Don Brash by Karen Phelps
It may surprise most people to know that Don Brash could just as easily have ended up batting for the other side. It was the late seventies when Brash was approached by David Lange to stand for Labour and he thought long and hard before deciding to turn down the offer.
“I was dumb founded and very flattered to be approached. But I thought there were some significant problems including the fact that I didn’t think the trade union movement, which Labour was very bound up with, was suitable to a modern economy at all and was in fact holding New Zealand back.”
A year later he attended a political meeting with a neighbour. When he was dropped home the neighbour gave Brash a receipt.
“I asked him what it was for and he said that’s for your National party subs. I told him I hadn’t paid any subs and he said that I owed him $2.”
Turned out National Party MP Frank Gill was about to resign and it was deemed that Brash was the most appropriate one to take his place. This was Brash’s initiation into the National Party.
Although he dabbled in politics in the 1980’s twice contesting the East Coast Bays electorate for the National Party (he lost both times but did substantially increase National’s share of the vote) Brash is a relative newby to the political arena. Which makes his rapid ascension to National Party leader in less than 18 months all the more surprising.

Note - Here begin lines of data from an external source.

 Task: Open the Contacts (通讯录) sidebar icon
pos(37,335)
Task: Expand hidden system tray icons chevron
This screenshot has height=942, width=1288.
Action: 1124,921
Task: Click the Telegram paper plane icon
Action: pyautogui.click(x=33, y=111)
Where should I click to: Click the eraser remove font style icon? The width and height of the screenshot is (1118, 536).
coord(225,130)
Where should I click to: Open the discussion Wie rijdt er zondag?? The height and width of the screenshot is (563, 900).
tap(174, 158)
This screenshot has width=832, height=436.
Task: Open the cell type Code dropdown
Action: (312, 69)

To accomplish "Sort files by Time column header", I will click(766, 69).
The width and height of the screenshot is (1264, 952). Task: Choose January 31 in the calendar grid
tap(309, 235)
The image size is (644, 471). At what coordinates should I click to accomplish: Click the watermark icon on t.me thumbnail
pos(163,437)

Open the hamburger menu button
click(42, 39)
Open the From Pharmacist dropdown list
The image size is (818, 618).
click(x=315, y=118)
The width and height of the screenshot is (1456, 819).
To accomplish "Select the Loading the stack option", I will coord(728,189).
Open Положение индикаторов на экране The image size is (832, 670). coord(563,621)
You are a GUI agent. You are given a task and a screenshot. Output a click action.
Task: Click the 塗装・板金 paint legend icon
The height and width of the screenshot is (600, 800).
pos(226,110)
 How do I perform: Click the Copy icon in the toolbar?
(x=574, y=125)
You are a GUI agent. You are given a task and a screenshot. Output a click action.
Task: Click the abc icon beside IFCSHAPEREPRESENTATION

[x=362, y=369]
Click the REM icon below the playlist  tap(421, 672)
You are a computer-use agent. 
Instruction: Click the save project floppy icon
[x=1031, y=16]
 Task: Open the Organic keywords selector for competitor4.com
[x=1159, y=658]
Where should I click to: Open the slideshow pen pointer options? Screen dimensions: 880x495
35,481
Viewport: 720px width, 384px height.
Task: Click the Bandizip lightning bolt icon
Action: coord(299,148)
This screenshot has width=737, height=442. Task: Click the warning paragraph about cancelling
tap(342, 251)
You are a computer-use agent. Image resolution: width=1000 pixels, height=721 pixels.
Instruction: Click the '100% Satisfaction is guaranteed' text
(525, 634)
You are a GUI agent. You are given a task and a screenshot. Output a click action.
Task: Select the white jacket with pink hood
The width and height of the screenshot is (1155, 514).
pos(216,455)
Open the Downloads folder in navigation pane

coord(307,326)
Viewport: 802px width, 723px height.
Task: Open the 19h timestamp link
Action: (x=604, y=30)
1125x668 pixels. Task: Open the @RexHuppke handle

“It was a huge shock to me losing those elections in the eighties because I hadn’t been accustomed to failing in anything I had done. And of course now the fact that I have become leader of the National Party has amazed me. It has been a characteristic of my entire career that the things I have done have astonished me. If someone had told me at the age of 21 that I would one day be Governor of the Reserve Bank it would have been implausible to me. I’ve been very lucky to have had such a stimulating career.”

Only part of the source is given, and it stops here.